The Doctor Con …. WSJ   11.22.2010

Below is a recent op ed from the WSJ….

One of the tragi-comic sideshows of passing ObamaCare was the Democratic attempt to buy off the American Medical Association by promising a permanent fix to the Medicare payment formula for doctors. Apparently permanent is four weeks.

That's the upshot of last Thursday night's Senate vote to postpone an automatic 23% cut in Medicare physician payments, but only through New Year's Day. The House plans to approve the same deal next week, and you should think of this as Nancy Pelosi's housewarming gift for Speaker-presumptive John Boehner.

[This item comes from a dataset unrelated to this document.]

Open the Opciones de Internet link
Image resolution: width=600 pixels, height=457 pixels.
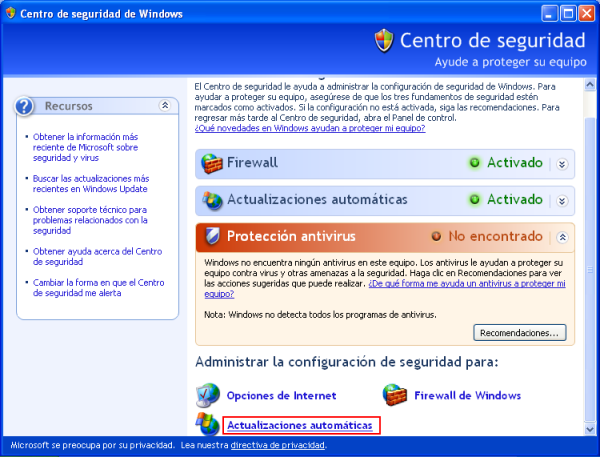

Democrats got their AMA endorsement of ObamaCare from immediate past president James Rohack, who was last seen leaving the Beltway on a turnip truck. But Democrats left a permanent fix out of the final ObamaCare bill in order to keep the official price tag below $1 trillion. Democrats planned to pass the $250 billion "doc fix" later in a separate bill, but somehow they never got around to it. Even liberals can't always conjure up a quarter-trillion dollars on demand, and some Democrats wanted the fix "paid for" with other spending cuts, real or invented.

The result has been a string of temporary last-minute reprieves. This will be the fourth this year, which is even worse than the annual "doc fix" fire drill that prevailed under both Democrats and Republicans until ObamaCare sopped up all the easy budget money. The Senate's latest one-month version costs $1 billion and is paid for by claiming to reduce certain outpatient therapy payments by about $100 million each year for the next decade. Anyone willing to bet on whether those cuts will ever happen? We'll take the "no" side of that wager.

In sum, Democrats deceived the AMA about the doc fix and are now deceiving voters about how they'll pay for even this four-week reprieve. And they're dumping the $250 billion bill on Republicans.

This doctor-payment charade has served both parties since it was created in 1997 as a palm-greaser for campaign contributions and to disguise the real costs of Medicare as part of the Bill Clinton-Newt Gingrich balanced budget deal. But these Democratic abuses are something else. Three of the four stopgaps this year have passed after the deadline set by the previous stopgap, so for a time Medicare simply stopped paying doctors, causing back-office disruptions nationwide. Imagine if a private insurer pulled these stunts.

A more stable payment system that reflects the real costs of delivering medical care while reining in federal health spending would mean dumping the Medicare price-control model that has led to the current mess. A good place to start are Wisconsin Republican Paul Ryan's Medicare reform ideas, which were endorsed last week by no less than the long-time Democratic budget hand Alice Rivlin. Maybe now that the AMA has been exposed as fools one more time, its new leaders will support genuine reform.



And this is my letter to the editor in response: …..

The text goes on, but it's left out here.